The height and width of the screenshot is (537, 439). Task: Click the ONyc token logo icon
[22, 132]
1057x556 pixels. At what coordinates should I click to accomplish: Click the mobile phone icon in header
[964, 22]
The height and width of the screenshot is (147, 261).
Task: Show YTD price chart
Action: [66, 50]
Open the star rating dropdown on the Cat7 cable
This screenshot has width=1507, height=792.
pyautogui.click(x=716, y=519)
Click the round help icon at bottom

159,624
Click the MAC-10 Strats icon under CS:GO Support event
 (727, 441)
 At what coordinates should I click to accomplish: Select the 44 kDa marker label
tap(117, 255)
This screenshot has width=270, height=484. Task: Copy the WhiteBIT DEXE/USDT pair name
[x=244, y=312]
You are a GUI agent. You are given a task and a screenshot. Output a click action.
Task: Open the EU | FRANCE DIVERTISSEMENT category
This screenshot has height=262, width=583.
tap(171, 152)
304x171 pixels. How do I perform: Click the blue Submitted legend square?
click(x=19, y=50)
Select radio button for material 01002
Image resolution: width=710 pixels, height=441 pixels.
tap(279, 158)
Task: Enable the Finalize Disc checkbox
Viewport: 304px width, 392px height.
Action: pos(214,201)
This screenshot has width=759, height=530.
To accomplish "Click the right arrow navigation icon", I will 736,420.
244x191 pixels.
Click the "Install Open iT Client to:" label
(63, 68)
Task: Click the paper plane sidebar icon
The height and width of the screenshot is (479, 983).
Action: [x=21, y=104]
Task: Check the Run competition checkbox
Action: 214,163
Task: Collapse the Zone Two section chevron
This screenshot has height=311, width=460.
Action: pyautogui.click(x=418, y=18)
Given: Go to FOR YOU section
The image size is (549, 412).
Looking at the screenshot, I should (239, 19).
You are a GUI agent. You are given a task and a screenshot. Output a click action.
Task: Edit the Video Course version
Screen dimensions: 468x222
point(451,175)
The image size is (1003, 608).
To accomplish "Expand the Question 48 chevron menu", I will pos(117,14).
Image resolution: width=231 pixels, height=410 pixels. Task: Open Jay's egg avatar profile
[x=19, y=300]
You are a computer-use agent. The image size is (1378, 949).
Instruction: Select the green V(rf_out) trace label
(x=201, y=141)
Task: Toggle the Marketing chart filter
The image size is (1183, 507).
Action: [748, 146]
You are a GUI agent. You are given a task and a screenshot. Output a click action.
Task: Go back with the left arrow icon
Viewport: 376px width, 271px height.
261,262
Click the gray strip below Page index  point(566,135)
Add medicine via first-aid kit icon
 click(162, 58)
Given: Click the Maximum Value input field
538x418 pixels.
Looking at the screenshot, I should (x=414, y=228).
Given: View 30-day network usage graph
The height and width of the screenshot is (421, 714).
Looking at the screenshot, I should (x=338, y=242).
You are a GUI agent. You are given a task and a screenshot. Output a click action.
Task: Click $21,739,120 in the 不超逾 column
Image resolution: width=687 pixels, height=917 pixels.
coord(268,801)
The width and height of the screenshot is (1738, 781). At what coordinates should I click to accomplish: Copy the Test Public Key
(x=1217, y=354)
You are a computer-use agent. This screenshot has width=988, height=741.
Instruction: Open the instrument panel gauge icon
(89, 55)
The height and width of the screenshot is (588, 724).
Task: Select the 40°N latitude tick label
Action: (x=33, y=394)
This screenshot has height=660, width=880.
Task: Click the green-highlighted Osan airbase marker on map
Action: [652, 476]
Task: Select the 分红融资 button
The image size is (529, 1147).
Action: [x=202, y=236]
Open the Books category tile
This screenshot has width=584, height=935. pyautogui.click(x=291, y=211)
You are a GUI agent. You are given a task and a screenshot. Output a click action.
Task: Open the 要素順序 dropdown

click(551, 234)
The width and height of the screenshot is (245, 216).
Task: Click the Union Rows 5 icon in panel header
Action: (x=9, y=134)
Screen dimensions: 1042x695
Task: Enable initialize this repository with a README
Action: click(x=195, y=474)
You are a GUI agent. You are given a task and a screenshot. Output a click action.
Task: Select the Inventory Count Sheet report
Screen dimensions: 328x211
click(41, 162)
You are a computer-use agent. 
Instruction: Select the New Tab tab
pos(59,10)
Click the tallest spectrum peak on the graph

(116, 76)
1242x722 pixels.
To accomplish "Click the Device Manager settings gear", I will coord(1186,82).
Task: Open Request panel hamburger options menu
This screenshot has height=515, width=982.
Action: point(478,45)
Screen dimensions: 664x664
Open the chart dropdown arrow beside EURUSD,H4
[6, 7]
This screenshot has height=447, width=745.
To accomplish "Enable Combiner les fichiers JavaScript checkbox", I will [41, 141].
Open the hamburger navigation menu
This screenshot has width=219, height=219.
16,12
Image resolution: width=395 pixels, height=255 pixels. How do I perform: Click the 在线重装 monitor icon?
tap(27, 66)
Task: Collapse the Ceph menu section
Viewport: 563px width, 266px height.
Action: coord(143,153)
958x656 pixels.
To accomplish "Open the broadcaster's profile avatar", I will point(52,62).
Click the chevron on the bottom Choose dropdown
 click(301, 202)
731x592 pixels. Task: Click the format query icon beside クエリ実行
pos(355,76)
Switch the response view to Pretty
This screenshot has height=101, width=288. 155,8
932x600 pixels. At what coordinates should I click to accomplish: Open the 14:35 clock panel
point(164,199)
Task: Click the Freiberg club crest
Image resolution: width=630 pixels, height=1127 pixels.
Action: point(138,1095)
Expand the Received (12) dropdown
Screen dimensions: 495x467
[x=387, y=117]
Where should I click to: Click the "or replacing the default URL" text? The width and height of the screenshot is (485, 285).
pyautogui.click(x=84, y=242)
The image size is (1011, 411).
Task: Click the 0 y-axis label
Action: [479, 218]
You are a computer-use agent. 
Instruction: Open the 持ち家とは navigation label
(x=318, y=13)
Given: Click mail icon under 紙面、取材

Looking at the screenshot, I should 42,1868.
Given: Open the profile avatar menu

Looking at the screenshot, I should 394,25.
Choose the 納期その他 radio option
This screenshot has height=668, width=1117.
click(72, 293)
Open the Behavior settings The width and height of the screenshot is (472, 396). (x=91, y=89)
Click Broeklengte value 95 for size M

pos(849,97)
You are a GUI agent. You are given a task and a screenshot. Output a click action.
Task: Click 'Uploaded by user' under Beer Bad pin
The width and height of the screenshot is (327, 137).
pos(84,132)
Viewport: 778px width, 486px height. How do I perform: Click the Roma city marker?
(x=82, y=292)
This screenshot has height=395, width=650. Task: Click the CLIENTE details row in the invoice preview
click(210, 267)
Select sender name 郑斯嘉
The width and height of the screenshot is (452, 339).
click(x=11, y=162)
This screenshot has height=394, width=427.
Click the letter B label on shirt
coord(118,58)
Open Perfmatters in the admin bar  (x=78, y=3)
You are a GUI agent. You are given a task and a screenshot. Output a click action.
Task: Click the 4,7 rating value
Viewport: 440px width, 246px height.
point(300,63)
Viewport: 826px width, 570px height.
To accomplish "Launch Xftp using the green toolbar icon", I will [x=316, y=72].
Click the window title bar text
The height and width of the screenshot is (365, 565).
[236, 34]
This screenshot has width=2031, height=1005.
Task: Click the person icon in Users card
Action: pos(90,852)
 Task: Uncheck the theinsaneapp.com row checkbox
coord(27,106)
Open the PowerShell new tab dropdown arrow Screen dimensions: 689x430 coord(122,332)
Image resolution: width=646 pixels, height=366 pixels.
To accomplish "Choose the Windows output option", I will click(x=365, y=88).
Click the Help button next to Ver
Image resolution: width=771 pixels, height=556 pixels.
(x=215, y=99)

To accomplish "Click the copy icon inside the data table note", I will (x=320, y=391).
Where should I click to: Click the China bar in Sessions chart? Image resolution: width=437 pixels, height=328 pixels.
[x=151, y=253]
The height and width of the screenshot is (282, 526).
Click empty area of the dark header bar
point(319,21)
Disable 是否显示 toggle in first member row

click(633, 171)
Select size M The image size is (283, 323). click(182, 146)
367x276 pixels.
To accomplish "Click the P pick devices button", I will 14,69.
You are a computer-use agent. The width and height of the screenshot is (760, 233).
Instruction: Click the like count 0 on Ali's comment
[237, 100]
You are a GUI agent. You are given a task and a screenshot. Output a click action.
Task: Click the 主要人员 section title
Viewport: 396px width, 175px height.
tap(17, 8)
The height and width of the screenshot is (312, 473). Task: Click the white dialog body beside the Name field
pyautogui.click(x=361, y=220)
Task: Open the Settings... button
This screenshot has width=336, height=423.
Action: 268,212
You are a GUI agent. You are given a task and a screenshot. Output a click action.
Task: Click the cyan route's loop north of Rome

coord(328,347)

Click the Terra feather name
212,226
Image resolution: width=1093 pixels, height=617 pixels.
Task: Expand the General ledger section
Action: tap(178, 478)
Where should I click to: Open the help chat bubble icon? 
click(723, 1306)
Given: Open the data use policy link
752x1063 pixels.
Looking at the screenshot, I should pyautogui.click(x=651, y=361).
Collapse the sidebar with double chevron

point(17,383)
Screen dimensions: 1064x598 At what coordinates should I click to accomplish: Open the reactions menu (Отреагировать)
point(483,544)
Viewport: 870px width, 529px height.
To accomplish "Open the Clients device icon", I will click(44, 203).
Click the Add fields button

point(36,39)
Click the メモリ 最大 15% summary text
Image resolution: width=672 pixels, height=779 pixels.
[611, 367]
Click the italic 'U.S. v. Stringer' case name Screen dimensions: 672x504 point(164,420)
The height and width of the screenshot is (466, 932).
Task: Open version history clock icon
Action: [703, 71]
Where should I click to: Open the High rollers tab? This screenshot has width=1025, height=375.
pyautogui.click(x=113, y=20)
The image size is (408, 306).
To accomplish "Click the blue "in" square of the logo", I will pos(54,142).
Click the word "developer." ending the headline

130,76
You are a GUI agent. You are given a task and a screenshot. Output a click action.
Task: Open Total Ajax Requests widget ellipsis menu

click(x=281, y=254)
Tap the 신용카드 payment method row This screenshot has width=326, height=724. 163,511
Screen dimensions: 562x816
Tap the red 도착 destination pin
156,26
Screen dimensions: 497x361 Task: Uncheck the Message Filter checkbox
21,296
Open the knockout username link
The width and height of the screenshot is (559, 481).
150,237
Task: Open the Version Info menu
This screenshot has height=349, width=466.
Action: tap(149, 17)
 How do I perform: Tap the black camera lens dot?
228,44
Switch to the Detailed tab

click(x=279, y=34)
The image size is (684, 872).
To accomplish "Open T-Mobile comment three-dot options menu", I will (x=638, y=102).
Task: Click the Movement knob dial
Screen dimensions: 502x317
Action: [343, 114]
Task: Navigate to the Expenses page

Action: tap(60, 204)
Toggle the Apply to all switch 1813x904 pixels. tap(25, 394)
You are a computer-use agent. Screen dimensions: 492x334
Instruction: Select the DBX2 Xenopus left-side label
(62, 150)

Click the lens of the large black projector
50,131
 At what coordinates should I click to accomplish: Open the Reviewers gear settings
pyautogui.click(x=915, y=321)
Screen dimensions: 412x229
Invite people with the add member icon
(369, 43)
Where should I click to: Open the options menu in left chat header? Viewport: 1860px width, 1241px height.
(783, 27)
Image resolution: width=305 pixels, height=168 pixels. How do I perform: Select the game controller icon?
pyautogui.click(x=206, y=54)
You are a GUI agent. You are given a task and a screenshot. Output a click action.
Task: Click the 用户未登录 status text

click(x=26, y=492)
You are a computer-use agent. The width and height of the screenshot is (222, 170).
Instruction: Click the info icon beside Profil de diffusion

## Task goal:
Only the lines above starting at the one containing "Click the Terra feather name" and ending at the one containing "Viewport: 870px width, 529px height.", both included, are to be returned, exactly as they read.

## Answer box:
Click the Terra feather name
212,226
Image resolution: width=1093 pixels, height=617 pixels.
Task: Expand the General ledger section
Action: tap(178, 478)
Where should I click to: Open the help chat bubble icon? 
click(723, 1306)
Given: Open the data use policy link
752x1063 pixels.
Looking at the screenshot, I should pyautogui.click(x=651, y=361).
Collapse the sidebar with double chevron

point(17,383)
Screen dimensions: 1064x598 At what coordinates should I click to accomplish: Open the reactions menu (Отреагировать)
point(483,544)
Viewport: 870px width, 529px height.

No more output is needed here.